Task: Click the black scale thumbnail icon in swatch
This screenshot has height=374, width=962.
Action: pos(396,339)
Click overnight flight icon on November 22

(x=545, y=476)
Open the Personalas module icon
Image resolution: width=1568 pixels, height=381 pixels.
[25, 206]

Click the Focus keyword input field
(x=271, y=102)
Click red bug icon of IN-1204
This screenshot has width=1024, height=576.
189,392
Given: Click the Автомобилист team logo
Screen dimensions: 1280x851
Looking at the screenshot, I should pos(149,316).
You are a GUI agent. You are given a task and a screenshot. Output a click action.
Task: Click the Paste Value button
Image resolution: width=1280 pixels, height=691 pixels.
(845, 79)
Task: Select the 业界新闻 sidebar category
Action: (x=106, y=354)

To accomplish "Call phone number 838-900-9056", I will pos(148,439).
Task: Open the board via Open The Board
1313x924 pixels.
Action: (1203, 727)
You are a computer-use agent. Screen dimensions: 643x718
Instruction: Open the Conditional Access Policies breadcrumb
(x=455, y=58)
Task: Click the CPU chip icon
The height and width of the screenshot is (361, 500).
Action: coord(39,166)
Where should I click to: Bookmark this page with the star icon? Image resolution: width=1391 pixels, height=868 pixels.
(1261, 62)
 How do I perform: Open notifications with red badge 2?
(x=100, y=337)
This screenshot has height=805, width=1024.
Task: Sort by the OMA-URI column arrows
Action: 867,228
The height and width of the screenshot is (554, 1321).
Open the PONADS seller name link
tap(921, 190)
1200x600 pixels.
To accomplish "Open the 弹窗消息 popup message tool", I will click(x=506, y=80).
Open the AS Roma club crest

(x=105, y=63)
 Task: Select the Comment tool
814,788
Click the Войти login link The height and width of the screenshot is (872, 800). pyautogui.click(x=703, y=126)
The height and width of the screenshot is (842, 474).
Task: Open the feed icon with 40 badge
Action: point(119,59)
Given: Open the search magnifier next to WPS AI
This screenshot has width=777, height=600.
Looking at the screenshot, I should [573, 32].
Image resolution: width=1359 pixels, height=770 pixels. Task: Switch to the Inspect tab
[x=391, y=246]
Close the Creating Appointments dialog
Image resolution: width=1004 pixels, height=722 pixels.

» PROBLEM STATEMENT: Render the whole set of entries again, exactly as given.

» ANSWER AREA:
Task: Click the black scale thumbnail icon in swatch
This screenshot has height=374, width=962.
Action: pos(396,339)
Click overnight flight icon on November 22

(x=545, y=476)
Open the Personalas module icon
Image resolution: width=1568 pixels, height=381 pixels.
[25, 206]

Click the Focus keyword input field
(x=271, y=102)
Click red bug icon of IN-1204
This screenshot has width=1024, height=576.
189,392
Given: Click the Автомобилист team logo
Screen dimensions: 1280x851
Looking at the screenshot, I should pos(149,316).
You are a GUI agent. You are given a task and a screenshot. Output a click action.
Task: Click the Paste Value button
Image resolution: width=1280 pixels, height=691 pixels.
(845, 79)
Task: Select the 业界新闻 sidebar category
Action: (x=106, y=354)

To accomplish "Call phone number 838-900-9056", I will pos(148,439).
Task: Open the board via Open The Board
1313x924 pixels.
Action: (1203, 727)
You are a computer-use agent. Screen dimensions: 643x718
Instruction: Open the Conditional Access Policies breadcrumb
(x=455, y=58)
Task: Click the CPU chip icon
The height and width of the screenshot is (361, 500).
Action: coord(39,166)
Where should I click to: Bookmark this page with the star icon? Image resolution: width=1391 pixels, height=868 pixels.
(1261, 62)
 How do I perform: Open notifications with red badge 2?
(x=100, y=337)
This screenshot has height=805, width=1024.
Task: Sort by the OMA-URI column arrows
Action: 867,228
The height and width of the screenshot is (554, 1321).
Open the PONADS seller name link
tap(921, 190)
1200x600 pixels.
To accomplish "Open the 弹窗消息 popup message tool", I will click(x=506, y=80).
Open the AS Roma club crest

(x=105, y=63)
 Task: Select the Comment tool
814,788
Click the Войти login link The height and width of the screenshot is (872, 800). pyautogui.click(x=703, y=126)
The height and width of the screenshot is (842, 474).
Task: Open the feed icon with 40 badge
Action: point(119,59)
Given: Open the search magnifier next to WPS AI
This screenshot has width=777, height=600.
Looking at the screenshot, I should [573, 32].
Image resolution: width=1359 pixels, height=770 pixels. Task: Switch to the Inspect tab
[x=391, y=246]
Close the Creating Appointments dialog
Image resolution: width=1004 pixels, height=722 pixels.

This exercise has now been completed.